You don’t have to be a heavy meat-eater but the body does absorb iron from meat more easily than iron coming from plant-based foods, Dr. Pathak says, because it’s organic heme. “Meat also helps increase hemoglobin levels,” she adds. So if you stay away from meat, you have to find another way to increase your intake of iron-rich, plant-based foods. Many people opt out for supplements. If meat is out of the question for you, pick foods that are high in Vitamin C to enhance iron absorption.
If you don't have enough hemoglobin-carrying red blood cells, your heart has to work harder to pump more blood and move oxygen-rich blood through your body, according to the National Heart, Lung and Blood Institute. That’s why severe anemia that has been untreated can lead to heart failure, Dr. Pathak adds. Anemia is found in about one-third of all cases of congestive heart failure, studies show.
Restless Legs Syndrome
RLS is condition in which people feel an irresistible urge to move the legs. About 15 percent of people who have RLS also have iron deficiency, according to John Hopkins Medicine. The single most consistent finding and the strongest environmental risk factor associated with RLS is iron insufficiency. The symptoms usually occur at night, preventing patients from getting enough sleep.
Loss of appetite and weight loss is another general symptom of anemia, according to NHS. It usually is a result of other symptoms people are experiencing, Dr. Pathak says. Feeling weak and tired all the time is not something that will stimulate a healthy appetite. “This is just part of how a person wil iron deficiency generally feels,” she adds.
Pounding in the ears
“This has to do with the heart palpitations,” Dr. Pathak says. Your heart is working harder and you can often heart it, especially if you are laying down on your side. You can also hear it like a “whooshing” sound in your ears.

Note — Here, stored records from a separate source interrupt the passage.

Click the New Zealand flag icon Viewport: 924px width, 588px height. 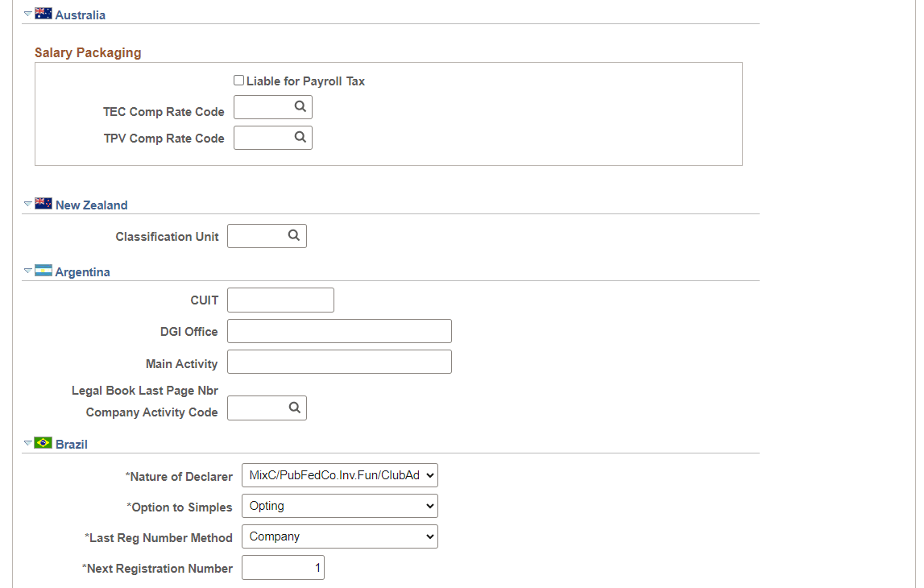[x=43, y=203]
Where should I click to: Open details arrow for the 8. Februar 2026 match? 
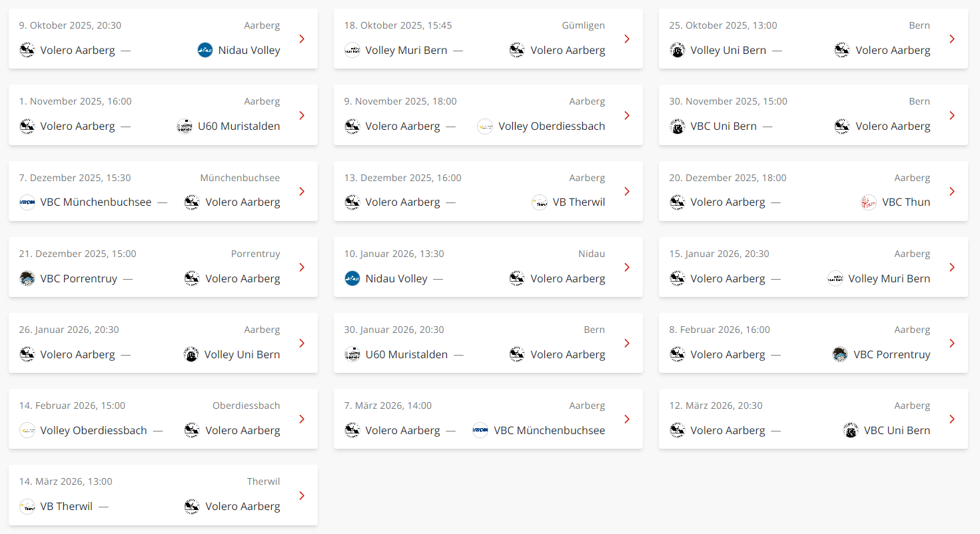(952, 344)
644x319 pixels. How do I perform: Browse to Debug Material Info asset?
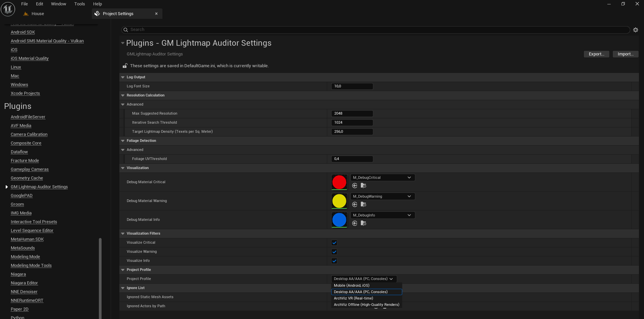[x=363, y=223]
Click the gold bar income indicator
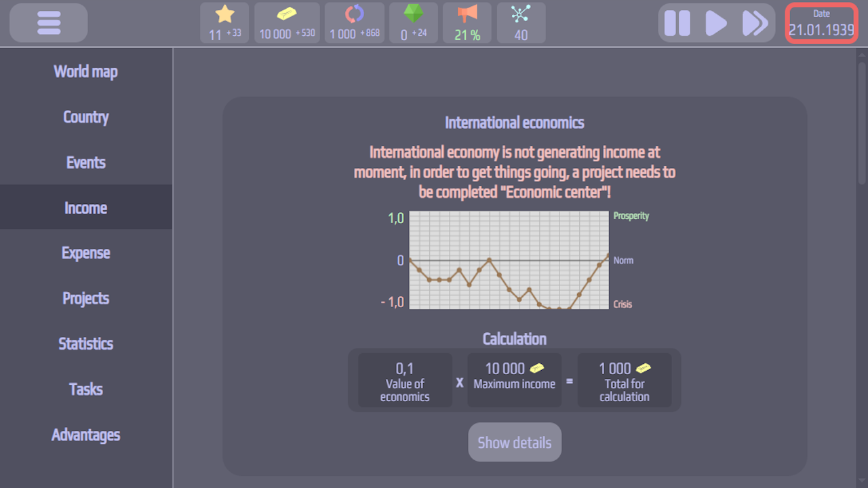Image resolution: width=868 pixels, height=488 pixels. pyautogui.click(x=286, y=22)
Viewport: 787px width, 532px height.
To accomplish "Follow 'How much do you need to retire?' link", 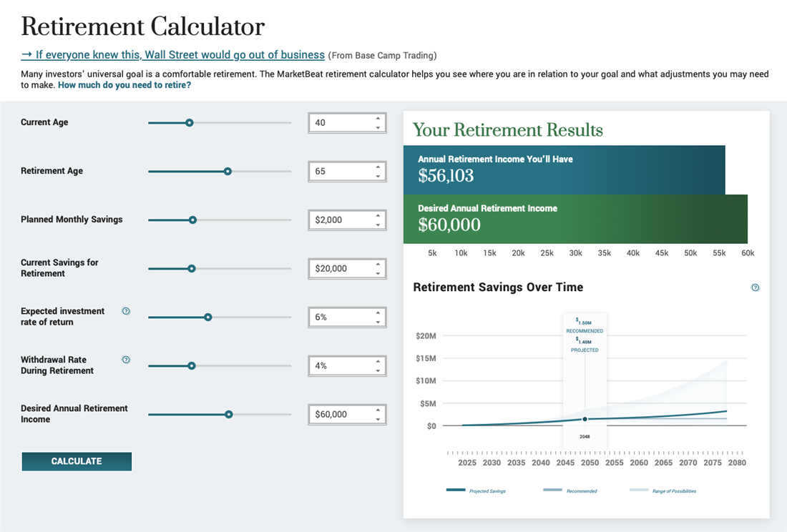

“We don’t know exactly how or why that happens,” Dr. Pathak says. Iron is required for the enzymes of every cell, she adds, and oxygen is required for the functioning nearly all cell types. “A mental fog can definitely happen,” she adds. Lack of oxygen, including to the brain, as a result of anemia will slow cognition. When you add heart palpitations to this symptom, you feel anxious and restless.

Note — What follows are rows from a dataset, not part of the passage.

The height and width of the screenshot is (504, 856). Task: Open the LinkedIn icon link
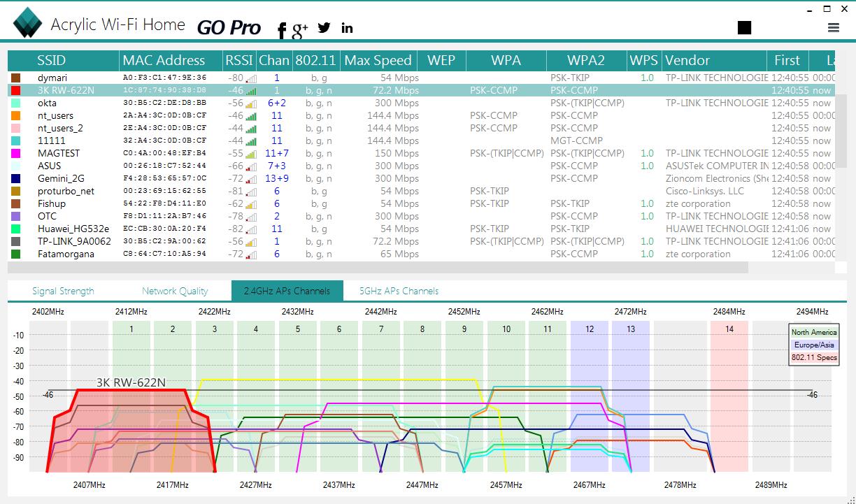(347, 28)
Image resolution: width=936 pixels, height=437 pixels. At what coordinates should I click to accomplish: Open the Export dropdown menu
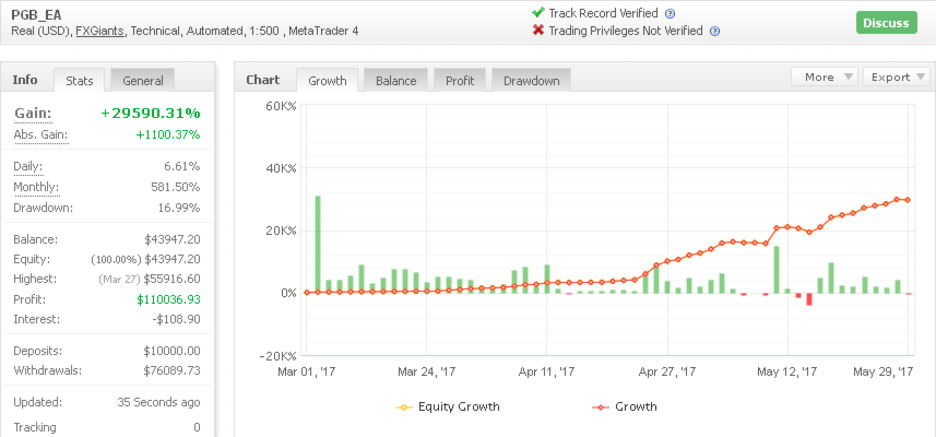(x=896, y=76)
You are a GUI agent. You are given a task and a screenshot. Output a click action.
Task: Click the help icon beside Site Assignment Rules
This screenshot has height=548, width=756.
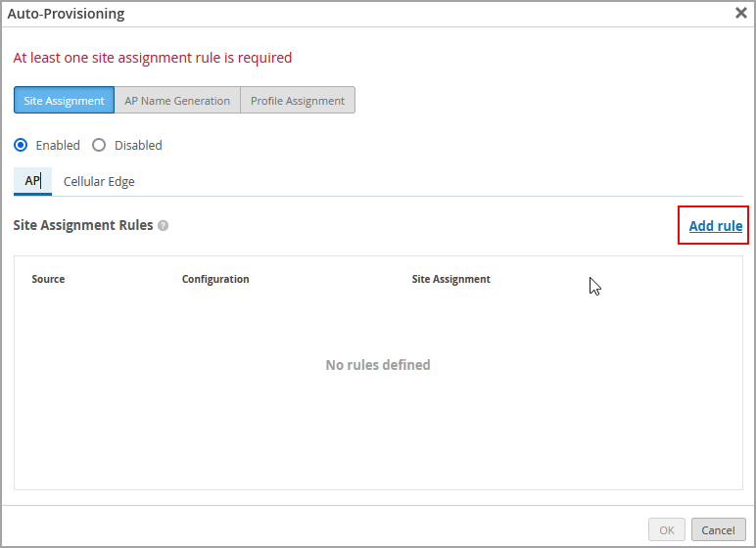164,225
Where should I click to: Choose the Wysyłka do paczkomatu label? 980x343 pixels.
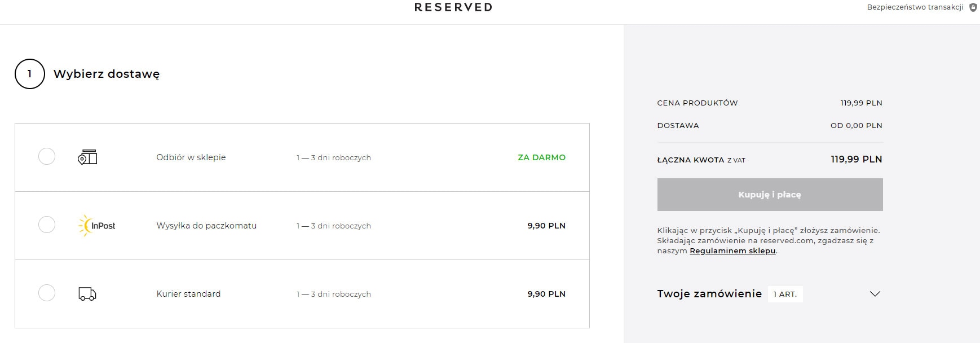click(x=206, y=226)

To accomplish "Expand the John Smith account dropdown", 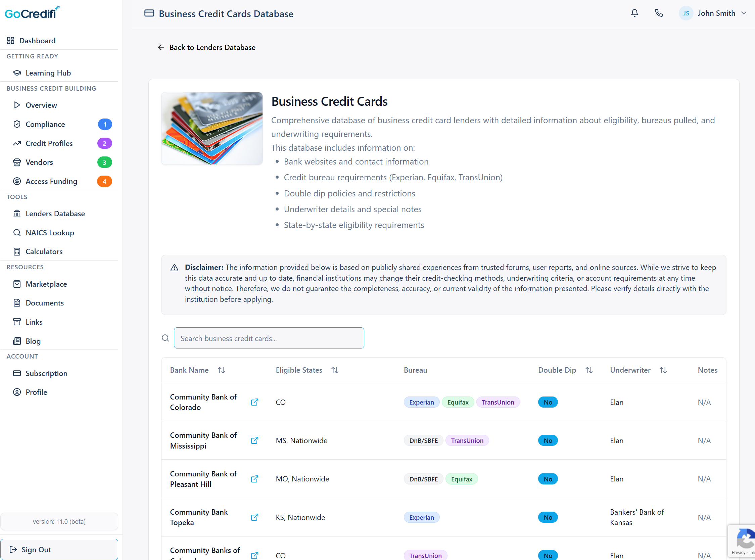I will [x=744, y=13].
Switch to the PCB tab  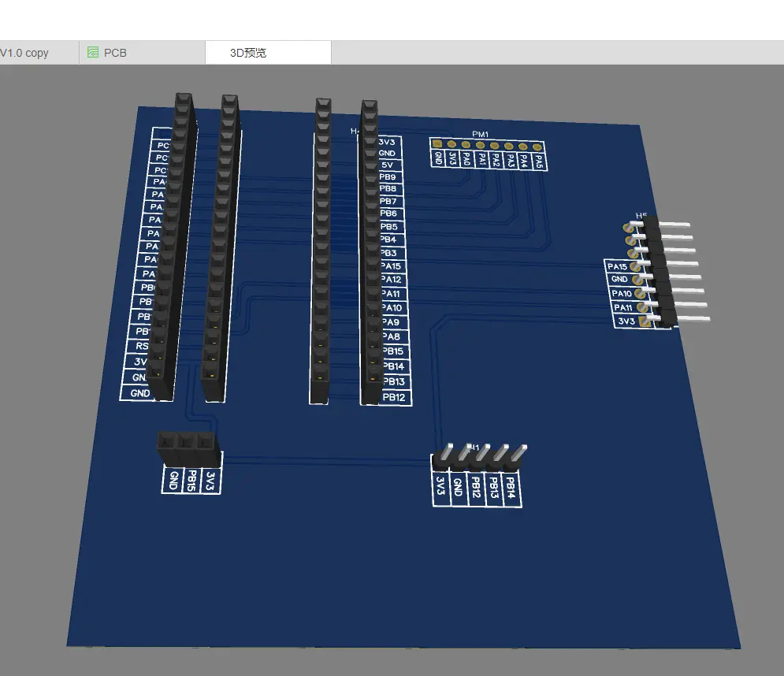[114, 53]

Craving for non-nutritive substances
This is a unique symptom of iron deficiency, Dr. Pathak says. The condition is called Pica, and it means a craving for non-nutritive items such as ice, hair, dirt, or laundry starch. It doesn’t happen very often and there is not a clear explanation as to why the disorder develops, she adds.
Higher risk of infections
“We don’t see many cases where people with iron-deficiency, but lack of iron can certainly increase you risk of infections because the cells are compromised due to the lack of oxygen,” Dr. Pathak says. The spleen is part of your lymphatic system, which fights infection, according to NIH. If the spleen is not getting enough oxygen because of iron deficiency, it can’t work as well. The lymph nodes, which produce white blood cells to fight infections, don’t get enough oxygen either, causing weaker white blood cells.
Cold hands and feet
Unexplained cold hands and feet are a common symptom if iron deficiency, according to Iron Disorders Institute. Consuming less than 18 mg for women and 8 mg for men prevents the production of myoglobin and hemoglobin. Blood cells that don’t have enough oxygen get stuck in blood vessels, slowing down circulation, which leads to cold hands and feet.